Required work → Please tally the lines of the listing that hold the string "svéd", and reply with that total only.

┌────────

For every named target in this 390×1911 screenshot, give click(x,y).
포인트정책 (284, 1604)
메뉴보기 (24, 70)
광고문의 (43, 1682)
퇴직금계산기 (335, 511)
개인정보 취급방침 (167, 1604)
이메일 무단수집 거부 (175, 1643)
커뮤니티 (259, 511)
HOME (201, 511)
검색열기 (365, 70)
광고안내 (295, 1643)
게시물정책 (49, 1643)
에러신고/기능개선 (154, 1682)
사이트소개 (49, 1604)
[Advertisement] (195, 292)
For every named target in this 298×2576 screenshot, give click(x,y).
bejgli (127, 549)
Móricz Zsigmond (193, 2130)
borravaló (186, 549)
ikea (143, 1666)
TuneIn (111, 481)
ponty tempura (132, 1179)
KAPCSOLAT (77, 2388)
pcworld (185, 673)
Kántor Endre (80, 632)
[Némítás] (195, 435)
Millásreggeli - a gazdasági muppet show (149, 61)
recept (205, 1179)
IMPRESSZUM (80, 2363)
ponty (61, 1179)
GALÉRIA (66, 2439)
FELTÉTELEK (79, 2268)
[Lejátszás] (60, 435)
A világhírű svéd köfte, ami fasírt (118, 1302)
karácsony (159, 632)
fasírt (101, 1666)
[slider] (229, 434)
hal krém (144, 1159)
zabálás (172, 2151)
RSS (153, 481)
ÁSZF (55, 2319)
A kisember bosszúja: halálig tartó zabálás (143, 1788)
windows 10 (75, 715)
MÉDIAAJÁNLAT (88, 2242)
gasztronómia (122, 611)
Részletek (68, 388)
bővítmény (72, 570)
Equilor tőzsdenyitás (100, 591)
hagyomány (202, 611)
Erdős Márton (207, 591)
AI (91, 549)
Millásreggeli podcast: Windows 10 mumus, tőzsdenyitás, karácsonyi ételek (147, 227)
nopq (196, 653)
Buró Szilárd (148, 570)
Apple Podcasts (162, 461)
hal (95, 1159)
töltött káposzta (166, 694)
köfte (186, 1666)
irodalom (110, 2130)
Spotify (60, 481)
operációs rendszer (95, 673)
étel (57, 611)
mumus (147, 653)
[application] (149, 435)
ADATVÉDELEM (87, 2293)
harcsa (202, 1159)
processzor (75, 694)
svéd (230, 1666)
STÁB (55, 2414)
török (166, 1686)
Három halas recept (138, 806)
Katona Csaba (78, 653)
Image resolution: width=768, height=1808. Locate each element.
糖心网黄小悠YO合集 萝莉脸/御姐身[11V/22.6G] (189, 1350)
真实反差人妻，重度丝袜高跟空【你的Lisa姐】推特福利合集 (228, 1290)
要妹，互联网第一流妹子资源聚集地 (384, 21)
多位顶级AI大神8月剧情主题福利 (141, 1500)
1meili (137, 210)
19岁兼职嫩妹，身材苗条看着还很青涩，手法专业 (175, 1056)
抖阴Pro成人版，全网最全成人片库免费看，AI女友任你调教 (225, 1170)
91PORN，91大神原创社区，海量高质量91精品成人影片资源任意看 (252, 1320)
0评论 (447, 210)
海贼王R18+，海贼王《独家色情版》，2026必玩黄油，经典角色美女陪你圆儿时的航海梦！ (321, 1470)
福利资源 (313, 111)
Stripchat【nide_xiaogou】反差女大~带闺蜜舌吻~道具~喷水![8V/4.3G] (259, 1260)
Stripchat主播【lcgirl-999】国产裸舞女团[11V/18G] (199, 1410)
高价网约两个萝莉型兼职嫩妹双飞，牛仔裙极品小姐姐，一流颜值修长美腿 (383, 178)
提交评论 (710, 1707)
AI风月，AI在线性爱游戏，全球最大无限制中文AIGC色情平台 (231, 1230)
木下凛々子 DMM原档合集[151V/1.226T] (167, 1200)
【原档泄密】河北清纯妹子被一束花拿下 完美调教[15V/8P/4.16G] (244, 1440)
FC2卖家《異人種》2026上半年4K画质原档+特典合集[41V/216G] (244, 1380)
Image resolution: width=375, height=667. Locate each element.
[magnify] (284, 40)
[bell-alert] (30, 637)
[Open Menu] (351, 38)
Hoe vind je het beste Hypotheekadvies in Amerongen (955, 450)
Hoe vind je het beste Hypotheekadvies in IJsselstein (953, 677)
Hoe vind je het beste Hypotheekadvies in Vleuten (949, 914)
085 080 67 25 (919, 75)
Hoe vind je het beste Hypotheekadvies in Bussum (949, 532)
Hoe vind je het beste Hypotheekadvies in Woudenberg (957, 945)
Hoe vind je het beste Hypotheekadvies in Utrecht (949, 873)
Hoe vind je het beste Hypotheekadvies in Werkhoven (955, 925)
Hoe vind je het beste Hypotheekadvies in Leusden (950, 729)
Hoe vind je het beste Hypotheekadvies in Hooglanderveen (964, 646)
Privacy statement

└────────

Response to this exercise → 2